S100P expression in human esophageal epithelial cells: Human esophageal epithelial cells sequentially produce different S100 proteins in the process of differentiation

Abstract

Extracellular calcium ions (Ca(2+)) are important in regulating the differentiation of keratinocytes and squamous epithelial cells. To clarify the mechanisms involved in the differentiation of human esophageal epithelial cells (EECs), we used the primary culture of human EECs, which can be differentiated by increasing the concentration of extracellular Ca(2+), and tried to reveal the extracellular Ca(2+) inducible genes using a differential display (DD) method. We found that the calcium-binding protein S100P showed a Ca(2+)-inducible expression in the EECs.
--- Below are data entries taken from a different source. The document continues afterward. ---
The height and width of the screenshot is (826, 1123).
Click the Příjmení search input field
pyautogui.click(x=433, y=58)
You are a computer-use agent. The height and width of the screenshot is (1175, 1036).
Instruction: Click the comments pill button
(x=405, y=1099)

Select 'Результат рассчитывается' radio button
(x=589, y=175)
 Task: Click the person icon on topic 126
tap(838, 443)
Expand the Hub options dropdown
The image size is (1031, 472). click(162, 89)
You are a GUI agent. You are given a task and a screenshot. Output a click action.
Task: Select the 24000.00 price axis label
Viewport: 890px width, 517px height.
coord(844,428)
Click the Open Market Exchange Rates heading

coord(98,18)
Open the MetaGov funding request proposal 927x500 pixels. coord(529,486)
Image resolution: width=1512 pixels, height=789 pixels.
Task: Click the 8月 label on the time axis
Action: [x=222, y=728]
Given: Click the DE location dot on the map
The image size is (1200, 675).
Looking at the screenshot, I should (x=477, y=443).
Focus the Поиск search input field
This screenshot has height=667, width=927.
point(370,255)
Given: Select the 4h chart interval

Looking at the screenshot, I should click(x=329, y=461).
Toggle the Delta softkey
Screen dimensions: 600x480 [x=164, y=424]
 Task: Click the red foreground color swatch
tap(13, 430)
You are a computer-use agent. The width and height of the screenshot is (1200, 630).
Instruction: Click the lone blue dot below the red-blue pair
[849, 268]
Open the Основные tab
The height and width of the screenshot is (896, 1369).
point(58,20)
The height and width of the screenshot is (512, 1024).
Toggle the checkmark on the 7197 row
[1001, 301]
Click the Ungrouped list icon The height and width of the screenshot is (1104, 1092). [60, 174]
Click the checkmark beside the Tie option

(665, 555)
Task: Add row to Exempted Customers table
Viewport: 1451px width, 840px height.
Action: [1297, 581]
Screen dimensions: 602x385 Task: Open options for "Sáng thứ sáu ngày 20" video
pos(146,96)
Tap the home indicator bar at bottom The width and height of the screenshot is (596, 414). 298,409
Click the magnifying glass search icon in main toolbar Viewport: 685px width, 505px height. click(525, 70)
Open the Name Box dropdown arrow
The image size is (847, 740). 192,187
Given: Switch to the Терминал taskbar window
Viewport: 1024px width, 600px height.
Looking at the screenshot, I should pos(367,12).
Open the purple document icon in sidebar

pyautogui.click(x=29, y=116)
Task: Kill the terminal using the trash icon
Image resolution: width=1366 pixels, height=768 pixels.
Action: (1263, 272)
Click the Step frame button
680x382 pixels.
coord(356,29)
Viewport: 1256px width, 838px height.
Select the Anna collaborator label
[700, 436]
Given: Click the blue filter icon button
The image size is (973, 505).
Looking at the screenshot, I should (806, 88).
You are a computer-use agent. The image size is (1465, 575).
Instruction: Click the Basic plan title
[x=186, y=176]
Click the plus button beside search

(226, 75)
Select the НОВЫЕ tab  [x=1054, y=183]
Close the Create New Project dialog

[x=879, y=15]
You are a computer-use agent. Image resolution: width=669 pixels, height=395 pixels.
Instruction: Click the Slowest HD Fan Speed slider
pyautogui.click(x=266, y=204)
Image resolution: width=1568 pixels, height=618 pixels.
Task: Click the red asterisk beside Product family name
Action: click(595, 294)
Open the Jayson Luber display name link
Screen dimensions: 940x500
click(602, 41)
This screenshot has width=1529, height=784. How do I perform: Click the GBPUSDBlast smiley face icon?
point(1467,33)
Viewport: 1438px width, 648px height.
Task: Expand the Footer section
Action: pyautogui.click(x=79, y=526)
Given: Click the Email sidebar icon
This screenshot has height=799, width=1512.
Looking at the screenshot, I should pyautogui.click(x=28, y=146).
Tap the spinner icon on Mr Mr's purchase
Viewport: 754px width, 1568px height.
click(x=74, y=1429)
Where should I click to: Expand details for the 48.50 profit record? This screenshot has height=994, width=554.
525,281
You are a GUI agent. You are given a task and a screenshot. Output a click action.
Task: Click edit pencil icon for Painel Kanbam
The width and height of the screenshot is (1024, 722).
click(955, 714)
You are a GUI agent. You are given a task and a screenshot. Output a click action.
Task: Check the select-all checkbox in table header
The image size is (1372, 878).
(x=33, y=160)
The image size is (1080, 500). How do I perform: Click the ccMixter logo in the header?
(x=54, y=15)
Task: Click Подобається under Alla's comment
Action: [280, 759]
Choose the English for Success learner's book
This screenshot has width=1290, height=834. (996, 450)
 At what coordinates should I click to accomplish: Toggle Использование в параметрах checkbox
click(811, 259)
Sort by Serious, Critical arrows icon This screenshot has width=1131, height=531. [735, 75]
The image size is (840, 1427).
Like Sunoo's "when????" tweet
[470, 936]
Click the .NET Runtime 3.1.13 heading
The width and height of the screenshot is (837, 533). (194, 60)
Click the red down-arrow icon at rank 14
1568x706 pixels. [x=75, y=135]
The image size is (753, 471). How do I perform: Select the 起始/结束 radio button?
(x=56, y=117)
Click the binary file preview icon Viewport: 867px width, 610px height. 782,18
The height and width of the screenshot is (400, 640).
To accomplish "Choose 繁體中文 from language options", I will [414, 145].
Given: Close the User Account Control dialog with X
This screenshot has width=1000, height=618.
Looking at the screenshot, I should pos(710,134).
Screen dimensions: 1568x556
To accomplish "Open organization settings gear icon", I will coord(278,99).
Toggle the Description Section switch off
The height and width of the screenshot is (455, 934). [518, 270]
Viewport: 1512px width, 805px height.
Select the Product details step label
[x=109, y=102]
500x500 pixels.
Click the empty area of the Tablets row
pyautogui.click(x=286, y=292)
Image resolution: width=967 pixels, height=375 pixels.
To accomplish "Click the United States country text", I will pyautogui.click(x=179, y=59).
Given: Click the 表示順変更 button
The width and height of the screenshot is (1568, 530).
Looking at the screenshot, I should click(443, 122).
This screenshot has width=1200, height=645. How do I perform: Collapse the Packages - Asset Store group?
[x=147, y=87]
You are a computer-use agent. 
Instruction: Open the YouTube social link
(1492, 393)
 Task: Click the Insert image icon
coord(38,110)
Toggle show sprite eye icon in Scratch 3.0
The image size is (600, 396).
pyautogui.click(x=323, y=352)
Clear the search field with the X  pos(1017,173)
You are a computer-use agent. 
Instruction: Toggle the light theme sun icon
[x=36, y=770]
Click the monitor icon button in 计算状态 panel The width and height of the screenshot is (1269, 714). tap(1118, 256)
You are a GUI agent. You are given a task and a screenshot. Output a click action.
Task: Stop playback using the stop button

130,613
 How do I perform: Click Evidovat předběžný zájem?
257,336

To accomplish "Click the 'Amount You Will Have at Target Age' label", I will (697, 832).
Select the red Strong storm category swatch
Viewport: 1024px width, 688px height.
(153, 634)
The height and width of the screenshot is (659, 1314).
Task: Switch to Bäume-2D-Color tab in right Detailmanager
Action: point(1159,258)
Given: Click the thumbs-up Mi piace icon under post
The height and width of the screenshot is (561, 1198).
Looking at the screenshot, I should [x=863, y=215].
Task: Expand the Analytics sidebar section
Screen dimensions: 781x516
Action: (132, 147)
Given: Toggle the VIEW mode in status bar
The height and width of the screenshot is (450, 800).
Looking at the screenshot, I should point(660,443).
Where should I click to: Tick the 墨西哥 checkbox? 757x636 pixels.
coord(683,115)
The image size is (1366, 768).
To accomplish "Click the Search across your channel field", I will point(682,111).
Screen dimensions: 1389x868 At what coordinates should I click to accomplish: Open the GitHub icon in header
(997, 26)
Our immunohistochemical study demonstrated that differentiated large EECs expressing S100P overlie immature proliferating cells which lack S100P immunoreactivity. S100P was detected in vivo in the suprabasal layers of the epithelium. These findings indicate that S100P expression is closely associated with differentiation of human EECs. We also investigated the expression of other S100 proteins, including S100A2, S100A6, and CAAF1 (S100A12), in human EECs. Most of the immature EECs were positive for S100A2 and S100A6, whereas the S100A12-producing cells were similar to the S100P-producing cells. In vivo, S100A12 was strongly detected on all epithelial cells except for basal and proliferating cells. S100A2 was detected on all of the epithelial cells. S100A6 was preferentially seen in the cells of basal layers. These findings suggest that within EECs S100 proteins might play important roles in cell differentiation during specific stages. Among them, S100P expression is unique in that this protein is transiently expressed during the early stage of differentiation.